Aventine by Agnes Obel

October 14, 2013

Agnes Obel’s debut album Philharmonics went on to sell over 400,000 copies in Europe, gain critical acclaim and win her awards in her Danish homeland. It was a great album, and this is our way of saying there’s pressure to follow that up. So here we are in the autumn of 2013 with the Aventine LP. Does she succeed in matching her earlier quality? Well, there’s no large changing of her sonic palette, so she’s not going to shock and turn away established fans.

We begin with Chord Left, an instrumental which is simply piano that’s cold in tone but warms you thanks to its action and intensity. In another life, or hopefully next December, this will be the theme song to a BBC 1 ghost story. Fuel the Fire comes next, and here the instrumentation widens, piano backed by wonderfully distinct strings, the sound of crisp autumn mornings. Agnes’ vocal kicks in too, clear, crisp, the fog of your breath, and it’s a little like Lana Del Rey singing a murder mystery soundtrack set in Downton Abbey. The five minutes never drag.

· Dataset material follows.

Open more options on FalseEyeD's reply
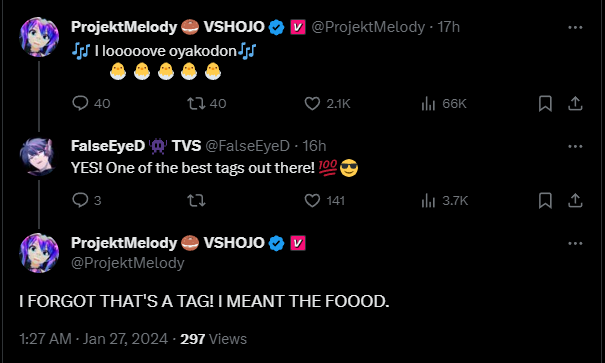The image size is (605, 363). [575, 146]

By track three the pattern is set: songs led by an insistent piano with organic support, and Agnes the winter ghost singing in your ear, but there is enough variation to keep you rapt, enough peaks and troughs, such as the plucked strings on Aventine (the song) which banish the piano completely, adding a few hints of a thaw, or perhaps a robin outside.

While the elements of the last album are present, this feels more filmic, more widescreen, in HD. We’re reminded at times of great albums like PJ Harvey’s White Chalk, where she took a turn to the chilling and gothic, and the queen of the alt piano, Tori Amos, particularly Under the Pink. At times Agnes seems to be invoking the gods and spirits of winter, as well as falling leaves and then snow while you watch from inside near a fire. There remains the question of whether we’d have fallen so much for Aventine if it had been released at the height of summer, and we really won’t know until next year. What we do know is that Agnes Obel has timed the release to perfection, providing a soundtrack to the close of 2013 which, while it might not attract many people who didn’t like Philharmonics, rewards her fans by building on her sound and taking it to perfection.